Does the description disclose side effects, auth requirements, rate limits, or destructive behavior?

With no annotations provided, the description carries the full burden of behavioral disclosure. While 'Delete' clearly indicates a destructive operation, the description lacks crucial details: it doesn't specify whether deletion is permanent or reversible, what permissions are required, whether there are confirmation prompts, or what happens to dependent resources. For a destructive operation with zero annotation coverage, this is a significant gap.

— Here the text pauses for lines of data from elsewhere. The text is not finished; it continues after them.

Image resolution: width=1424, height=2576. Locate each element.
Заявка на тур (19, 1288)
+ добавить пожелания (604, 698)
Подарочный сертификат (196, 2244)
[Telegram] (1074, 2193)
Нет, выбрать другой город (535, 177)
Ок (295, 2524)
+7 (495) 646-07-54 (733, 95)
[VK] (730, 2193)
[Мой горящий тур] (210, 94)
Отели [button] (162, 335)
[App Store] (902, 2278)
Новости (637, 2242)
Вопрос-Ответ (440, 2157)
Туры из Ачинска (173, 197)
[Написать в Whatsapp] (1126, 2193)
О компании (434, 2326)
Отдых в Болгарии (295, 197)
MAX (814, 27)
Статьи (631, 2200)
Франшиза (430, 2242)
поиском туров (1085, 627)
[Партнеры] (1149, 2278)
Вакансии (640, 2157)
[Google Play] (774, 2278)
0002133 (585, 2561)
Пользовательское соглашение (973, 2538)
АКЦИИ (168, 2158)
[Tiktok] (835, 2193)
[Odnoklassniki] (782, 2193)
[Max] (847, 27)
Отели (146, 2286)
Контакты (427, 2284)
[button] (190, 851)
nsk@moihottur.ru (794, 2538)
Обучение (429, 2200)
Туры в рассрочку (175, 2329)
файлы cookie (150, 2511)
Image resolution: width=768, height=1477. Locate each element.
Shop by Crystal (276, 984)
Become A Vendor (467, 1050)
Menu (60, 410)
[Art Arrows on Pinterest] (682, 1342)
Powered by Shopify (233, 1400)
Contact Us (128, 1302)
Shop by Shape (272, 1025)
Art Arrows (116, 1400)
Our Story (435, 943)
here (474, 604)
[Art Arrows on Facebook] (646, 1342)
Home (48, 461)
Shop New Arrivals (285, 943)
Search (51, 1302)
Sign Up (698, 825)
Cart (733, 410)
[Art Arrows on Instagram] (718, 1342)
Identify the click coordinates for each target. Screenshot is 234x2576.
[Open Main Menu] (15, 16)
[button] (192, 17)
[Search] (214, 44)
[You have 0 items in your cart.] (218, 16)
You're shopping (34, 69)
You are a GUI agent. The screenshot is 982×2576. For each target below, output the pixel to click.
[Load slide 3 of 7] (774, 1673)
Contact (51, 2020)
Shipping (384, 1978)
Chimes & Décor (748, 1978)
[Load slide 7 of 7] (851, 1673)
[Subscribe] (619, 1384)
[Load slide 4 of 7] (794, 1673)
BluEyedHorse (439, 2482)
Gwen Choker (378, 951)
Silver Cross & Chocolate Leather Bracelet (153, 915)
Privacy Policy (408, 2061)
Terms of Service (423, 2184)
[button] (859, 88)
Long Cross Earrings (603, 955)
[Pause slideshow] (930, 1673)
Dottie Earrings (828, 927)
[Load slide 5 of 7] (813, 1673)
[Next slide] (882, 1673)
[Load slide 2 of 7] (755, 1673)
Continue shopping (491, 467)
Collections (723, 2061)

Agents need to know what a tool does to the world before calling it. Descriptions should go beyond structured annotations to explain consequences.

Conciseness5/5

Is the description appropriately sized, front-loaded, and free of redundancy?

The description is maximally concise - a single sentence that states exactly what the tool does without any wasted words. It's front-loaded with the core action and gets straight to the point, making it easy for an agent to parse quickly.

Shorter descriptions cost fewer tokens and are easier for agents to parse. Every sentence should earn its place.

Completeness2/5

Given the tool's complexity, does the description cover enough for an agent to succeed on first attempt?

For a destructive operation with no annotations and no output schema, the description is insufficiently complete. It doesn't address critical context like deletion consequences, error conditions, return values, or how this tool relates to other delete operations in the system. The agent would need to guess about important behavioral aspects of this potentially dangerous operation.

Complex tools with many parameters or behaviors need more documentation. Simple tools need less. This dimension scales expectations accordingly.

Parameters3/5

Does the description clarify parameter syntax, constraints, interactions, or defaults beyond what the schema provides?

The schema has 100% description coverage, with both parameters clearly documented in the schema itself. The description adds no additional parameter information beyond what's already in the structured schema. This meets the baseline expectation when the schema does the heavy lifting for parameter documentation.

Input schemas describe structure but not intent. Descriptions should explain non-obvious parameter relationships and valid value ranges.

Purpose4/5

Does the description clearly state what the tool does and how it differs from similar tools?

The description clearly states the action ('Delete') and target ('a resource by ID'), making the purpose immediately understandable. However, it doesn't differentiate this tool from other delete operations in the sibling list (delete_credential, delete_plugin_metadata, delete_secret), which all follow similar patterns but target different resource types.

Agents choose between tools based on descriptions. A clear purpose with a specific verb and resource helps agents select the right tool.

Usage Guidelines2/5

Does the description explain when to use this tool, when not to, or what alternatives exist?

The description provides no guidance on when to use this tool versus alternatives. With sibling tools like 'delete_credential' and 'delete_secret' available, there's no indication of how this general 'delete_resource' differs from those more specific delete operations or when one should be preferred over the other.

Agents often have multiple tools that could apply. Explicit usage guidance like "use X instead of Y when Z" prevents misuse.